Entraron cuatro personas a la tienda simulando ser clientes distintos, lo distrajeron, uno preguntaba que si esto cuánto vale, el otro que si tenía de aquello, etc., y se llevaron los 224 euros que tenía en la caja.

Vi llegar a ese muchacho al barrio, montar su negocio; lo escucho a diario quejarse de lo mal que le va todo, lo difícil que lo tiene a sus veintiocho años para encontrar mujer en su pueblo y traerla. Porque el dinero, en estos dos años, no le ha dado para volver a su país.

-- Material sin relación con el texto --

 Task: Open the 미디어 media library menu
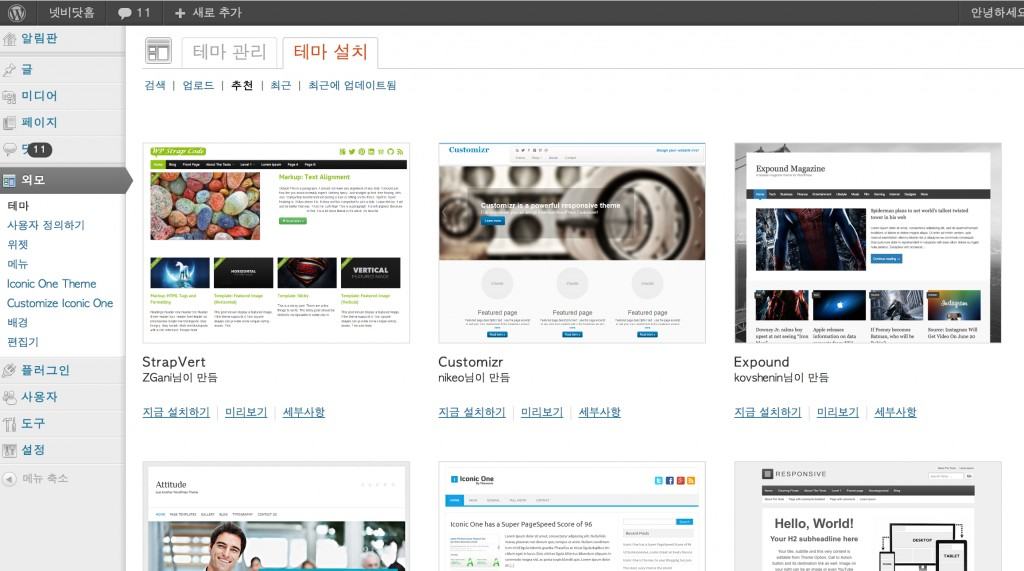[x=39, y=96]
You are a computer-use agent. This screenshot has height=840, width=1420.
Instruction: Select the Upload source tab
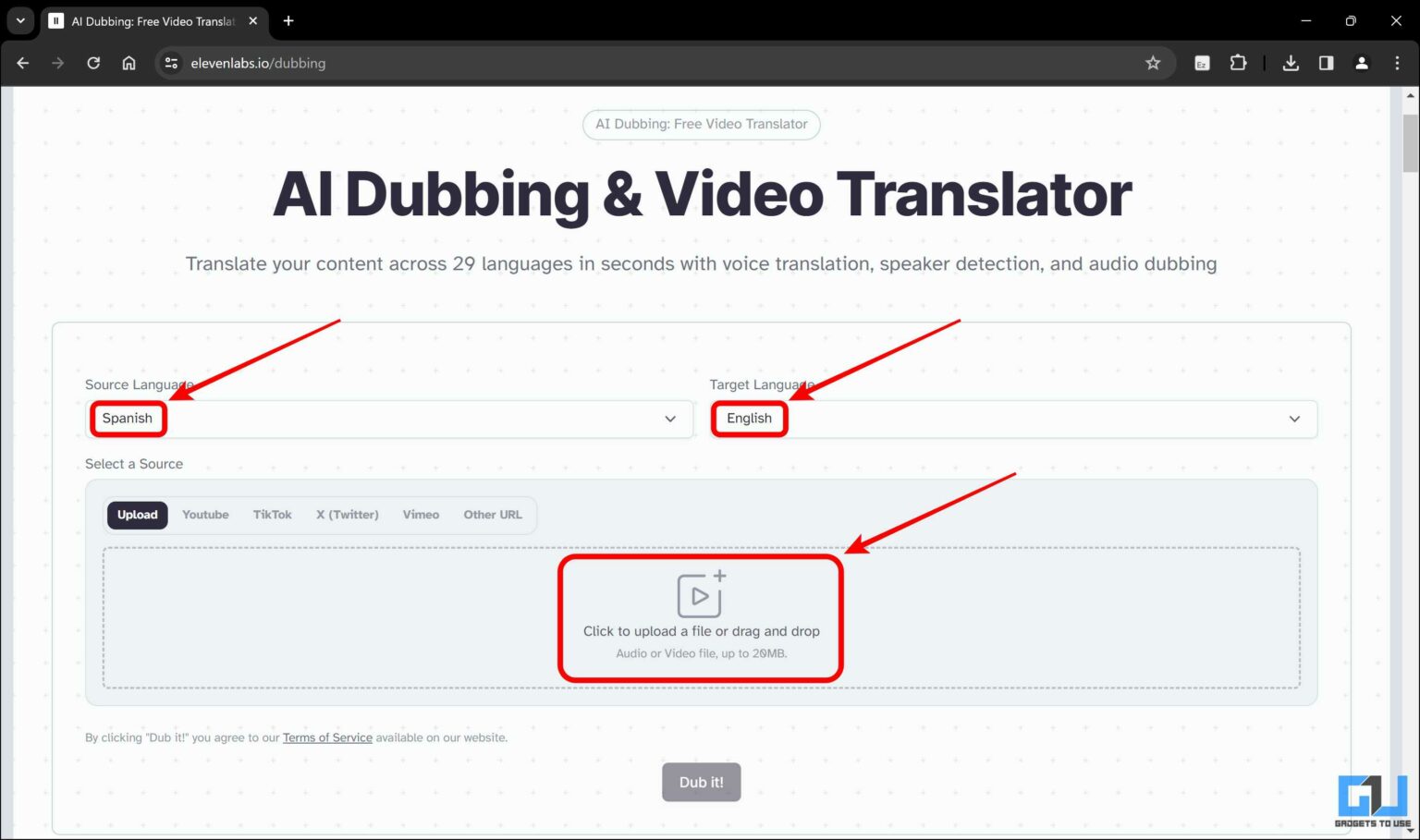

Abre cada mañana a las diez y cierra a las once de la noche. De lunes a domingo. ¡De lunes a domingo, nenes! No lo veo sonreír hace meses. ¡Y mira que sonreía hace un año o dos!

“It doesn’t make sense, Jorgy”, me dijo, lloroso y con la caja vacía, robada.

Me pregunté qué habría podido hacer yo si me hubiera encontrado en su tienda cinco minutos antes, mientras le robaban.

Y sí, oigan, creo que es hora de hacerme con una pistola. A la plomiza Barcelona le está haciendo falta que también nosotros le demos plomo.

Esta ciudad sobrevalorada, esta ciudad patética, esta ciudad de plástico que tanto gusta a los forasteros, está pidiendo a gritos que la llenemos de agujeros.